Marie, my grandmother, was a tough lady. She worked in the customer service booth at the supermarket. I remember being little and going to see her. It was completely walled in, the door was flush with the wall and really tall and smooth. There was no handle on the outside, just a deadbolt lock, so you couldn't grab onto anything and scale the wall. While my mother was talking to my grandmother behind that safe cocoon, we would be jumping up and sliding down the wall (we were 5 and 6 when we moved out of the city). She was working in her booth and a young man, about 19, scaled the wall and pulled a gun out, pointing it at Grandmom and demanding money. She hit the silent alarm, made an announcement over the loudspeaker that the store was being robbed, then she told the kid, who she called by name, since she knew him and his mother, who had been shopping in the store all of his life, that he didn't want to do this and to leave now before he got himself in trouble. He refused. She continued to hit the alarm, call for security over the loudspeaker, and try to convince him not to make this mistake. She refused to open the safe and he shot her. In that small space and that split second, somehow she was hit in the back, with the bullet coming out her chest.

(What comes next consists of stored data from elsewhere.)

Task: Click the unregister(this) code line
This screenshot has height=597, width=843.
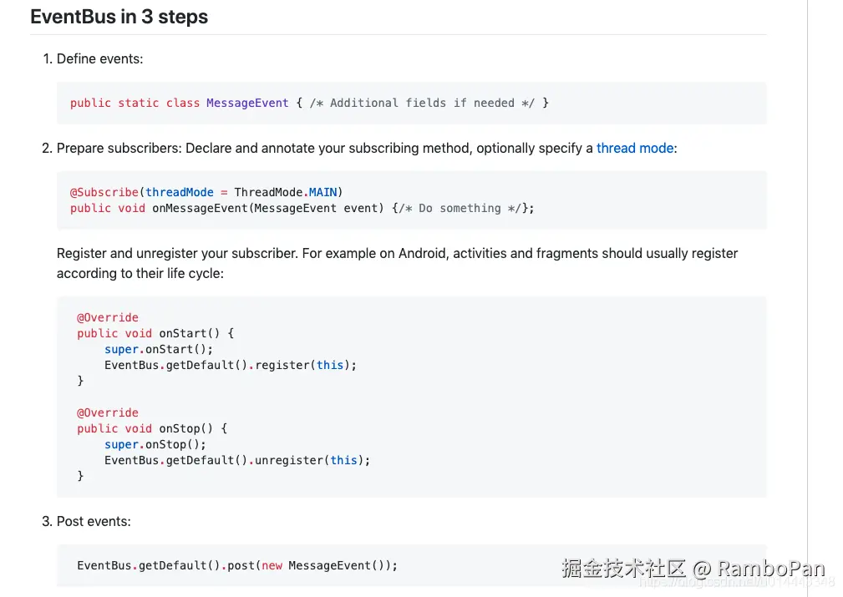Action: click(x=236, y=460)
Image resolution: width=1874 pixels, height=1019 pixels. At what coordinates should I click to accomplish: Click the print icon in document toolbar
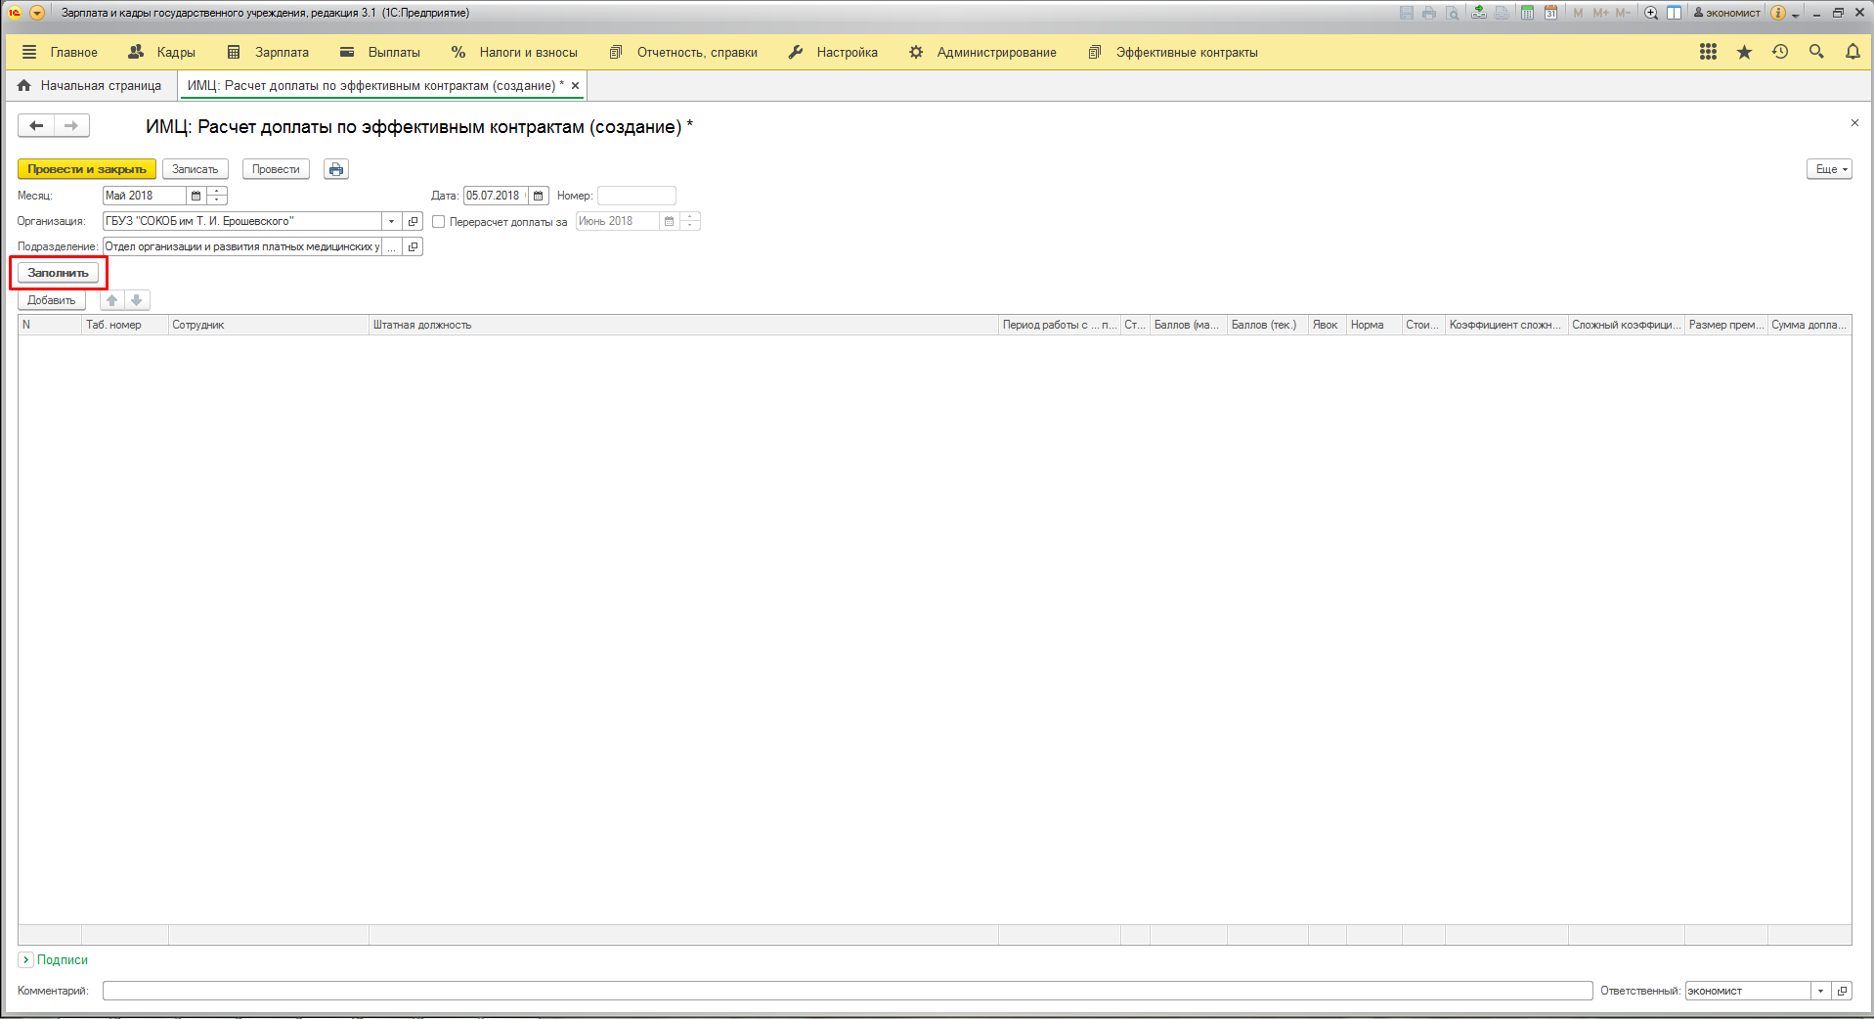pos(336,169)
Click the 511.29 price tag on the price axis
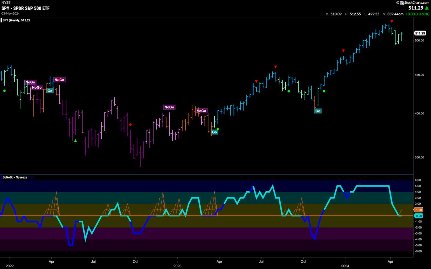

It was determined that the gun went off when she leaned back after hitting the silent alarm again, it hit the safe, ricocheted off as she must have moved into its path.
The doctors couldn't count in millimeters how close the bullet came to her heart, but it somehow missed and other than a bullet hole completely through her body and the emotional scars it took her years to heal from, she was really lucky. He wasn't. The police came and riddled him with bullets. I think they shot him something like 7 times and he still didn't fall. I don't know if it was drugs or adrenaline that kept him up. He was in a wheelchair at the beginning of the legal/court process, but I think he died before it was all over. I have this vague memory of hearing he committed suicide, but I don't know if it can be trusted.
She came home from the hospital a couple of days later and my mom had to clean and redress the wound until it healed. She spent some time being fearful and dealing with what happened to her physically and emotionally. I remember her sitting and twisting napkins and tissues in her hands until they fell apart, but she never crumbled. There were all those doctors and the criminal and workers' compensation hearings (my grandmother, the career gal, never worked after that). I think that she did better when she stopped seeing some of the doctors. It felt like she couldn't move forward until she put them behind her too. I always remember, though, how incredibly angry she was because the article in The Philadelphia Bulletin said that she was two years older than she was. I told you Marie was a tough cookie.